Alcoa Corp. (NYSE: AA) reports late Thursday, and the stock has added almost 340% to its share price over the past 12 months. In the past 10 weeks alone, shares have jumped nearly 75%.

It is a bull market for commodities and commodities producers. The spot price for aluminum has risen by about 55% over the past 12 months, roughly equal to the increase in spot copper prices and well above the spot gold price increase of around 3.4%. Last month, analysts at Morgan Stanley stated a preference for aluminum due not only to rising demand from automakers and aircraft manufacturers but also to rising demand from China.

Of the 14 analysts covering Alcoa, nine rate the stock a Buy or Strong Buy and the other five rate the shares at Hold.
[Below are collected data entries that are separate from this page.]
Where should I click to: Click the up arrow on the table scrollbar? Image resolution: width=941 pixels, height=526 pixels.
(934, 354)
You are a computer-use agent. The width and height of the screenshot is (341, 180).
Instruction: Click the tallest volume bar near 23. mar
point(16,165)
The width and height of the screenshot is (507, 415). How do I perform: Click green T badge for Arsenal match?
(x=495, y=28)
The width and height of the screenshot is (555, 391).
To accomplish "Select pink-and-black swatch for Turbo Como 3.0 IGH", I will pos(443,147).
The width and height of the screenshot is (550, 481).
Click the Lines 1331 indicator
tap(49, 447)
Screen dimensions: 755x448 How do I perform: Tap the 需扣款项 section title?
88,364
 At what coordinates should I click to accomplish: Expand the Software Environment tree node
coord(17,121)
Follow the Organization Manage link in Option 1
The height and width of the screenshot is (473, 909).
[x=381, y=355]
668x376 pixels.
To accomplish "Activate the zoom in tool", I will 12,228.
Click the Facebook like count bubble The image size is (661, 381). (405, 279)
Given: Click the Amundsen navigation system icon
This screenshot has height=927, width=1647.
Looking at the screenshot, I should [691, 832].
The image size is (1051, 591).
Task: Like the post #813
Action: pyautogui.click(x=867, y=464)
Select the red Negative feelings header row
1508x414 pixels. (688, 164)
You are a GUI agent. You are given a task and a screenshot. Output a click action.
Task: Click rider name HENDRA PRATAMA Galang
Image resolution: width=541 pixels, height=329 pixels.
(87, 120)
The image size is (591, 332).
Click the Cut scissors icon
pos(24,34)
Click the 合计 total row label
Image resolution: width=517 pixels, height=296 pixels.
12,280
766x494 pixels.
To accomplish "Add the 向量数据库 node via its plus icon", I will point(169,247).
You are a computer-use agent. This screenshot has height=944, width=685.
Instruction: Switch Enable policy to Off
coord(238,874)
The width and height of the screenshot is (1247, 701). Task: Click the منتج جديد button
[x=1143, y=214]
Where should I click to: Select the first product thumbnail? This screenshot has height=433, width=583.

The consensus price target on the stock is $30.82, and the shares traded Wednesday morning at around $33.25. At the high target of $43, the upside potential is around 29%.

Wall Street is expecting earnings per share (EPS) of $0.46, far better than last year’s first-quarter loss per share of $0.23. Revenue is forecast to rise 11.2% to $2.65 billion.

The stock currently trades at around 13.9 times expected 2021 EPS, 14 times estimated 2022 EPS and 11.2 times estimated 2023 earnings. The stock’s 52-week trading range is $6.38 to $34.29. Alcoa does not pay a dividend.

Kansas City Southern

Reporting first thing Friday is railroad operator Kansas City Southern (NYSE: KSU), which has added almost 35% to its share price in 2020. Another big jump came in mid-March, when Canadian Pacific agreed to pay $25 billion to acquire KSU and create a 20,000-mile rail network uniting Canada, the United States and Mexico.

Rail traffic has improved so far this year, with intermodal traffic up 13.2% year over year and total traffic up 5.2% through April 3. Grain shipments have accounted for the bulk of the gain, while petroleum shipments are down 14.4%, the largest drop in any category.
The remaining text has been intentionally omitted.